Extrait du texte:
********************

Connaissez-vous Mo Yan, lauréat du Prix Nobel de littérature 2012 ? C’est Doudoumatous qui m’a rendue curieuse de découvrir cet auteur extrêmement prolifique (il a quelque 80 essais, nouvelles et romans à son actif). J’avoue que l’idée de pouvoir ajouter la Chine l’an prochain à la carte des pays visités avec ce blog a pu jouer (vu la surface occupée par son territoire, ce sera visuellement très satisfaisant !).

Autant par hasard (trouvaille en bouquinerie) que par sécurité (je suis très novice en littérature chinoise), j’ai opté pour Le maître a de plus en plus d’humour (moins de 100 pages). Doudoumatous ayant envie d’explorer plus avant la bibliographie de Mo Yan, elle s’est jointe à moi pour cette lecture et vous pourrez donc trouver son avis sur son blog aujourd’hui.

Pour ma part, je ne m’attendais pas à une critique aussi franche de la Chine moderne et c’était très réjouissant ! Dans Le maître a de plus en plus d’humour, les entreprises ont subi rachat sur rachat, les directeurs s’en mettent de toute évidence plein les poches tandis que même les ouvriers modèles se retrouvent à la porte du jour au lendemain. Les chômeurs sont livrés à eux-mêmes et la police est corrompue, bref ce n’est pas la joie dans la République populaire.

********************

Entrées:
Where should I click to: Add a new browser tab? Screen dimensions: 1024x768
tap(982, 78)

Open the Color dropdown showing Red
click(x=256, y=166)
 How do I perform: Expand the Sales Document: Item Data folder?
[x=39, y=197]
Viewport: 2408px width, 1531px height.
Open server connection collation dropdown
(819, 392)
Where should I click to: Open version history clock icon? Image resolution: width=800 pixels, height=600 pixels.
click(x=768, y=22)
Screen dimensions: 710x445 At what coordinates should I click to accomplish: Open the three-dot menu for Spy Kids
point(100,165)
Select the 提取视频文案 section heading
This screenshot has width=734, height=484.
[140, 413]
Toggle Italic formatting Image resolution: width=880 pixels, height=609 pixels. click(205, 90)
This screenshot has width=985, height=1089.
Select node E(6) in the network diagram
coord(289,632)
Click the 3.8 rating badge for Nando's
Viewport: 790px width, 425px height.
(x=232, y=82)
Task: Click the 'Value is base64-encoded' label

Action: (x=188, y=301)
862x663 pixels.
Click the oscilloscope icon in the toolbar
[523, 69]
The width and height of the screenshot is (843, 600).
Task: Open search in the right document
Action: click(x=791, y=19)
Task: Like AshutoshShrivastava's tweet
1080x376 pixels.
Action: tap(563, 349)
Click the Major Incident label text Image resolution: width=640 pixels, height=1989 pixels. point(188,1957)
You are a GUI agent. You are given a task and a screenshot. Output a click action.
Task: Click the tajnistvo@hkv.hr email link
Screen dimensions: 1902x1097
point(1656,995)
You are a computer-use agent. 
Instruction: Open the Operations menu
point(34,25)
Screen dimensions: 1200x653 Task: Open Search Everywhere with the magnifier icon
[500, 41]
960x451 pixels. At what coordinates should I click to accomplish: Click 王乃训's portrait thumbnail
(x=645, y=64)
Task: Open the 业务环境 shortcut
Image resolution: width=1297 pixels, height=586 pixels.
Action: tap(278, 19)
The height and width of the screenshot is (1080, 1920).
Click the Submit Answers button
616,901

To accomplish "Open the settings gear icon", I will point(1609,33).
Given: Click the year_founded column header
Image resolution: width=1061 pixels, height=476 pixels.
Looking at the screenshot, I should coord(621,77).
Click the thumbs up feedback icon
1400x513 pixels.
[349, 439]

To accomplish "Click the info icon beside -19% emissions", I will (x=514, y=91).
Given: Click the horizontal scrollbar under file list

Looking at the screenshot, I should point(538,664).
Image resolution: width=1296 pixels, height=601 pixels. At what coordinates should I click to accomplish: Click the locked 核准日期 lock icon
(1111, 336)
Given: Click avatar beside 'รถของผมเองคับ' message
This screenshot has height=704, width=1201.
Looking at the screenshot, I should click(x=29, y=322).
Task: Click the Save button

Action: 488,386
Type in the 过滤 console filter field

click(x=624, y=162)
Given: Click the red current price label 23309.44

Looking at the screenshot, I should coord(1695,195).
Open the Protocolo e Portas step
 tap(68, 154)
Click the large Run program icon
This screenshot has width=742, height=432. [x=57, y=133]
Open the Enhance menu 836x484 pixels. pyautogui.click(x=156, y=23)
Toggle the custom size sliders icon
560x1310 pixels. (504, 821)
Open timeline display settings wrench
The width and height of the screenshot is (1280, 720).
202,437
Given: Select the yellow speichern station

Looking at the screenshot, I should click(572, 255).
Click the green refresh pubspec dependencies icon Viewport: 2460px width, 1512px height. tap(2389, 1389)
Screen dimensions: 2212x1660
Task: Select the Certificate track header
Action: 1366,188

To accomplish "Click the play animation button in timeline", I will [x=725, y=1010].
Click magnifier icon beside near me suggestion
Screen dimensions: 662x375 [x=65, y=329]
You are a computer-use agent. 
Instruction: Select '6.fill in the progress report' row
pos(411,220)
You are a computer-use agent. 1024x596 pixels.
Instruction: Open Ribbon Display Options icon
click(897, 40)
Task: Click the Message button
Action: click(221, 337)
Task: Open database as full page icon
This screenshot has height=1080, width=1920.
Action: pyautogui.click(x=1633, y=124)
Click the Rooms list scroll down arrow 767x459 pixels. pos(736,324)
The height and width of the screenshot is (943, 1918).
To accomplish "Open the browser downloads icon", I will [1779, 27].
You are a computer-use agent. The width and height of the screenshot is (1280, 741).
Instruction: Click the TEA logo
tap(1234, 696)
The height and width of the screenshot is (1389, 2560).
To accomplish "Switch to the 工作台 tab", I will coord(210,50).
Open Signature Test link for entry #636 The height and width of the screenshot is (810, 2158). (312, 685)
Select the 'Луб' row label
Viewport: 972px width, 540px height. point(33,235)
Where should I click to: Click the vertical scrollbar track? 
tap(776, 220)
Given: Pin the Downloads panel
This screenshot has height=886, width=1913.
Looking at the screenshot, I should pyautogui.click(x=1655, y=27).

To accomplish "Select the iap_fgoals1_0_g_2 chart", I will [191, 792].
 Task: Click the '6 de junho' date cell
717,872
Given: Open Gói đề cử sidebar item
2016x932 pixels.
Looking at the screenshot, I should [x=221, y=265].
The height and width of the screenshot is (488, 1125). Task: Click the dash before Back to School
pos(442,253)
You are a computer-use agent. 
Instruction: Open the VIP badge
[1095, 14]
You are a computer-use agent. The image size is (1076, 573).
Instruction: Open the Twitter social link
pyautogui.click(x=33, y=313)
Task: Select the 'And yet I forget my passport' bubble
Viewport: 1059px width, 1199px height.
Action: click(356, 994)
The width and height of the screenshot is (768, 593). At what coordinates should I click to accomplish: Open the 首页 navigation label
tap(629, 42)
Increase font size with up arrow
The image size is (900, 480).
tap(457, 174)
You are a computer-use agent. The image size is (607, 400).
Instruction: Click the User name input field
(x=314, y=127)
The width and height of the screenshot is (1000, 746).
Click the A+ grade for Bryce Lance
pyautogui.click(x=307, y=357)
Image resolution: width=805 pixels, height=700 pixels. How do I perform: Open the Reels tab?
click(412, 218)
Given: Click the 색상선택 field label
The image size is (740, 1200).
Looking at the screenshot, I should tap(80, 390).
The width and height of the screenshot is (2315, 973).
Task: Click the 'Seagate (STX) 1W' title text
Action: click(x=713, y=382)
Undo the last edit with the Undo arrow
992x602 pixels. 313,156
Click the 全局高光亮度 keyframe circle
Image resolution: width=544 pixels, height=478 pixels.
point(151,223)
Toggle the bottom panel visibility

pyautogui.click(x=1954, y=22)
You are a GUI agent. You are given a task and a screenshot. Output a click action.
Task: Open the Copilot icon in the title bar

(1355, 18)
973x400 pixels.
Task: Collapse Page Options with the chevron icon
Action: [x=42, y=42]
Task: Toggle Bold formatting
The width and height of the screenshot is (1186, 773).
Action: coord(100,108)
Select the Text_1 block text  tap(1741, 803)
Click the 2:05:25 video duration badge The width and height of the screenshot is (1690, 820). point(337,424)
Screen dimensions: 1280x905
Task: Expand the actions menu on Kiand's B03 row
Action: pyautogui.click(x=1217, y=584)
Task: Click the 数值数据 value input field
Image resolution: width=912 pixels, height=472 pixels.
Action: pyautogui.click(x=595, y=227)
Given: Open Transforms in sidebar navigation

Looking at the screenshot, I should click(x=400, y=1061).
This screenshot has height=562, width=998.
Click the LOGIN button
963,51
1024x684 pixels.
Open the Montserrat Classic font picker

********************

Consigne 1:
Mettez en anglais cette phrase de l'extrait sur Mo Yan : « Les chômeurs sont livrés à eux-mêmes et la police est corrompue, bref ce n’est pas la joie dans la République populaire. »
Consigne 2:
Relevez chaque ligne des entrées où figure le mot « menu », en tenant compte des majuscules et des minuscules.

Résultat 1:
The unemployed are left to fend for themselves and the police are corrupt; in short, things are far from rosy in the People's Republic.

Résultat 2:
Screen dimensions: 710x445 At what coordinates should I click to accomplish: Open the three-dot menu for Spy Kids
Instruction: Open the Operations menu
Open the Enhance menu 836x484 pixels. pyautogui.click(x=156, y=23)
Task: Expand the actions menu on Kiand's B03 row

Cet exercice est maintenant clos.